First, he said that it his office's goal to keep all of their current PFA programs open in the fall (which, for those of you keeping track at home, is in 6 weeks). He mentioned this point several times during our conversation.
He reiterated what I already knew: that the State Board of Education met on Tuesday and cut 32% of the funding stream for early childhood programs. But what I didn't know was that this cut affects not only PFA, but birth to 3 programs, and Early Intervention, the social service that evaluates and works to correct children's behavioral, speech, gross motor, fine motor and other skills delays. CPS and the Office of Early Childhood Education does not yet know what percentage of the Early Childhood Block Grant will be for Chicago's PFA program versus these other programs. If there are insufficient funds, they will either find resources within CPS to keep the program, or go outside for alternate funding options. Unfortunately, Mr. Rosine said, his office does not yet know what, if any, the shortfall will be, and therefore cannot go shopping for funds. He expects Springfield to notify his office within the next 2 weeks.
If they have enough funding, no programs will be cut. As it stands now, the program pays for a teacher and assistant for each school's PFA, plus room supplies and furnishings when a preschool first opens. If they do not have enough money, cannot reallocate funds from within CPS, or cannot find an outside source of funds, two things can happen:
1. Schools can choose to convert their programs to a 1/2 day tuition-based preschool. In this scenario, each school would administer the program at the school-level, collecting annual tuition of $3500-$4000 from parents. According to posts on NPN, Audubon is considering such a program; per Mrs. Stone, Disney II has said that it does not have the resources to do so.

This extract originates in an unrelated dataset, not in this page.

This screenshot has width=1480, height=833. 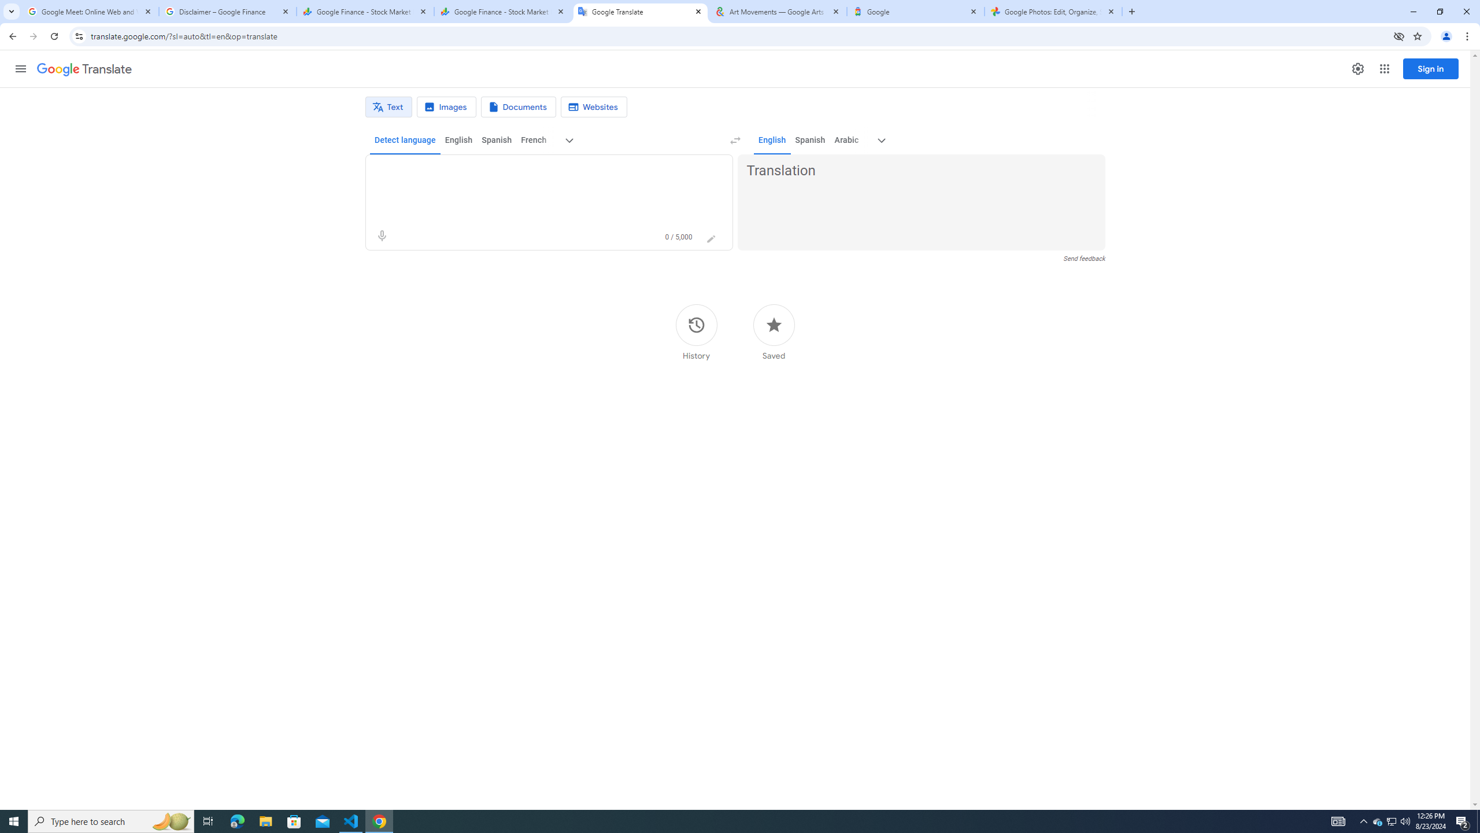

2. They will cut PFA programs. Mr. Rosine said that they'll use the overall school community statistics to determine which programs to cut. Because the state has mandated that PFA serves at-risk for school failure children first, and a significant indicator of at-risk children is economic status, those programs that serve a higher percentage of economically disadvantaged children are more likely to retain their programs, whether they offer 8 PFA classes (like Belding) or 2 (like Disney II). His office uses the percentage of free and reduced lunch participants at a school to determine at-risk status. However, he said that a number of schools with a 100% free/reduced meal rate have already been converted to Head Start programs (which are federally funded -- and they have money) and they have plans to convert another 1000 slots to Head Start before the fall.
Fingers crossed that the Office of Early Education makes its goal for Fall 2009.